Apparently, Ivy League does not mean “aware of bathroom etiquette.”

Dearest first-year Barnard baddies,

We hope this semester is going well for you. We know it’s been quite an adjustment for all of us, but we hope that you’re starting to settle into a routine and are getting more comfortable. That being said, there is something we feel we must bring up to all of you—it has gone too far for too long. We’re in a unique situation where we get to go to both an Ivy League and the country’s premiere historically women’s college, so you’d think that would mean that we could take care of our bathrooms. However, as evidence has so aggressively shown, that is not the case whatsoever. We love you all and we mean this in the most respectful way possible, but honestly someone must address it. The state of the bathrooms can only be described as blatantly anti-feminist.  

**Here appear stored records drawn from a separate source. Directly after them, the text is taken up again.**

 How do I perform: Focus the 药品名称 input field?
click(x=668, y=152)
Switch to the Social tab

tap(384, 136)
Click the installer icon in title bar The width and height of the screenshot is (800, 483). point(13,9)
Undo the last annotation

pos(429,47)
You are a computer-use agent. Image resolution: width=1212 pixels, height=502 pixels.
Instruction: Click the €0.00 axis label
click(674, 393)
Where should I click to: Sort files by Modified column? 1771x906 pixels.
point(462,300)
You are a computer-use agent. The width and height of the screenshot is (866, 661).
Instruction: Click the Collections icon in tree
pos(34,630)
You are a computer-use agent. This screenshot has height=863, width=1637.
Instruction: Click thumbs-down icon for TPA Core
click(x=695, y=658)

Respectfully, did no one teach you all manners? If the answer to this question is no, we are happy to provide a basic guidebook for bathroom etiquette. It is as follows:

BATHROOMS 101

  1. A good rule of thumb is that if you make a mess, you should probably clean it up. You left a small animal’s worth of hair on the walls of the shower after washing your hair? It is probably a good idea to take that down and throw it away. And please, for the love of god, don’t make shapes out of it on the walls. That’s not the cute message to your peers you think it is.
  2. You know the little knob thing that sticks out from the side of the toilet? Believe it or not, that’s actually not just for decoration! If you push down on it, it’ll do this magical thing called flushing the toilet. So try it out! It’s incredibly simple and makes the life of the person going to the bathroom after you significantly less disgusting! Bonus points if you push it twice because it didn’t fully flush the first time.
  3. We know going #2 in public bathrooms is hard. We all have to do it! However, if you have a shit attack in a communal bathroom (specifically Brooks 7, from personal experience), let someone know so it can get cleaned up. Leaving shit on the actual ground of a bathroom stall is generally frowned upon. Also, Primary Care Health Services are free to you and located on the first floor of Brooks. Maybe make an appointment.
  4. The thing about communal bathrooms is that they’re inherently public. Therefore, they may not be the best place to take sensitive, personal phone calls. If you want to have phone sex with your long-distance partner, that is totally your prerogative (you go, girl). But a shower in Sulz probably isn’t the prime location for such an activity. You have to argue with your mom over the phone? I can’t imagine that sitting on a toilet is an ideal space for such a heated conversation.
    • This also applies to the gender neutral bathrooms—we are all for doing what you want with your body, but please be aware of the fact that the walls aren’t really that thick and we can hear everything you moan to your Columbia boyfriend. 
  5. If you feel the need to flush your tampons, please be sure to carry through with this action. No one wants to lift the lid of a toilet seat and see the contents of your uterus sitting in the toilet. 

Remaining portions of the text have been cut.